◆ EXERCISE
Go through the listing and return every line with "screenshot" in it.

◆ SUPPLIED INFORMATION

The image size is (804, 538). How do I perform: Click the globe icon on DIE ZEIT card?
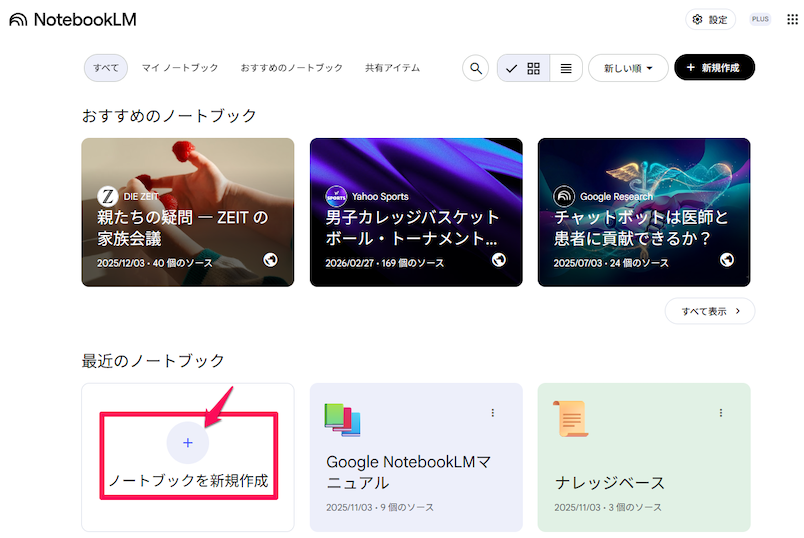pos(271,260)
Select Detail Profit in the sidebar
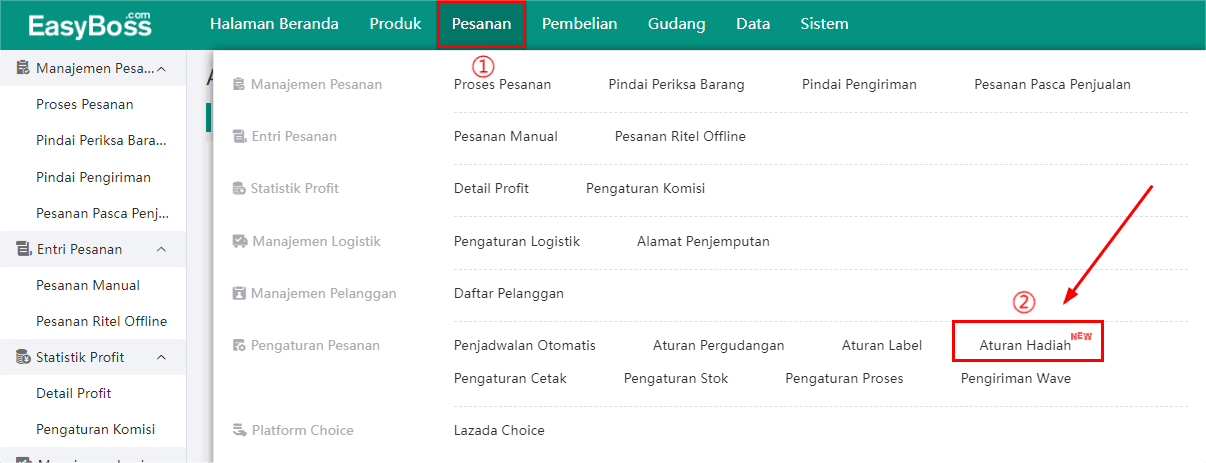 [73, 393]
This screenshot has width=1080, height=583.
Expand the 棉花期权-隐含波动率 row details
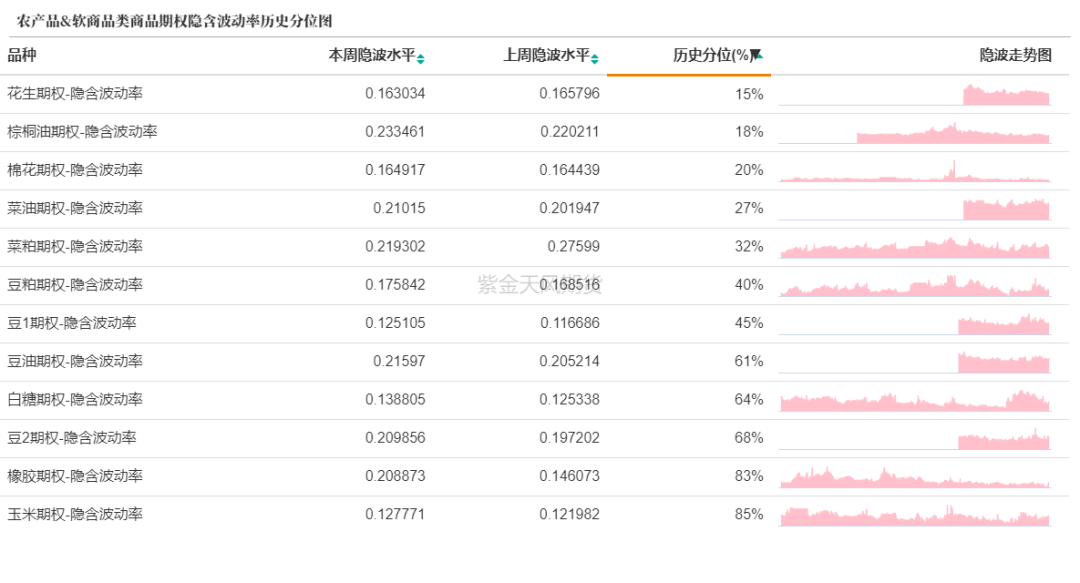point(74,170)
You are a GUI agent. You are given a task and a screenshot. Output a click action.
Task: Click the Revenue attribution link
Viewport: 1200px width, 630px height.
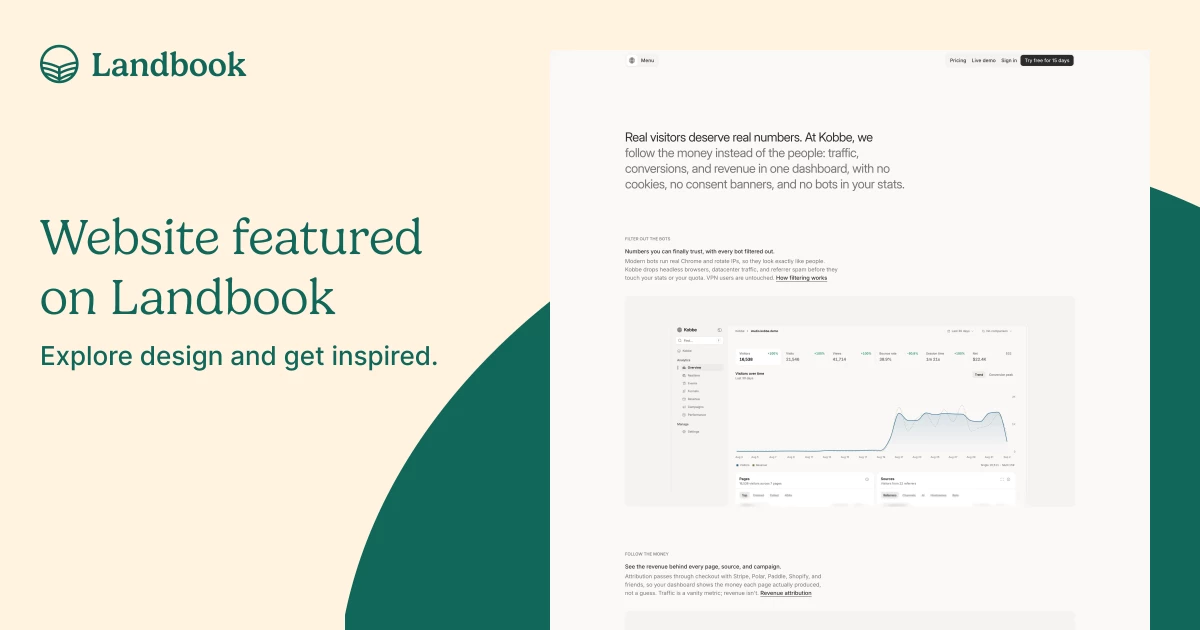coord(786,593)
==
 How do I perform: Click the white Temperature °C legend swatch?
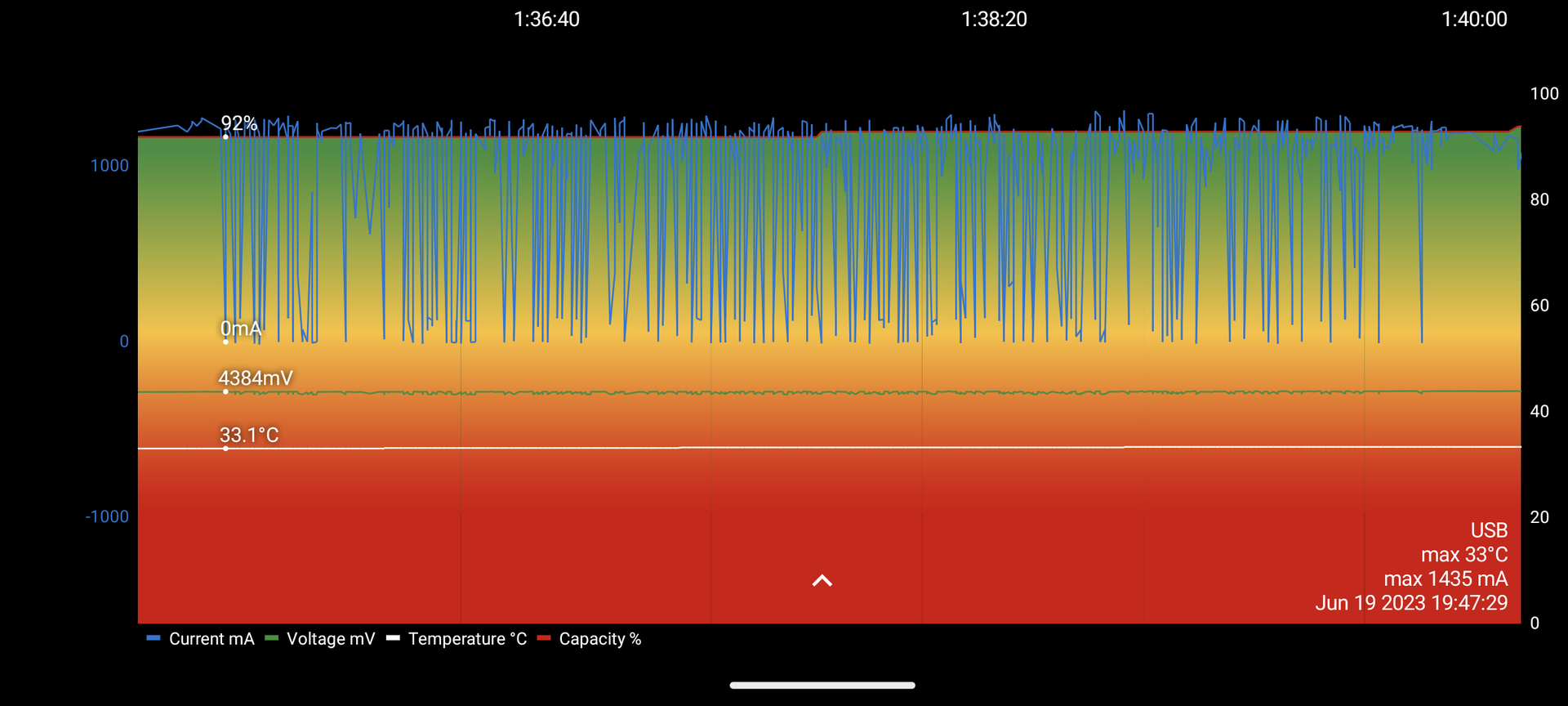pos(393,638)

◆ OUTPUT FOR THIS EXERCISE
This screenshot has width=1080, height=583.
You are a GUI agent. You are given a task and a screenshot. Output a click action.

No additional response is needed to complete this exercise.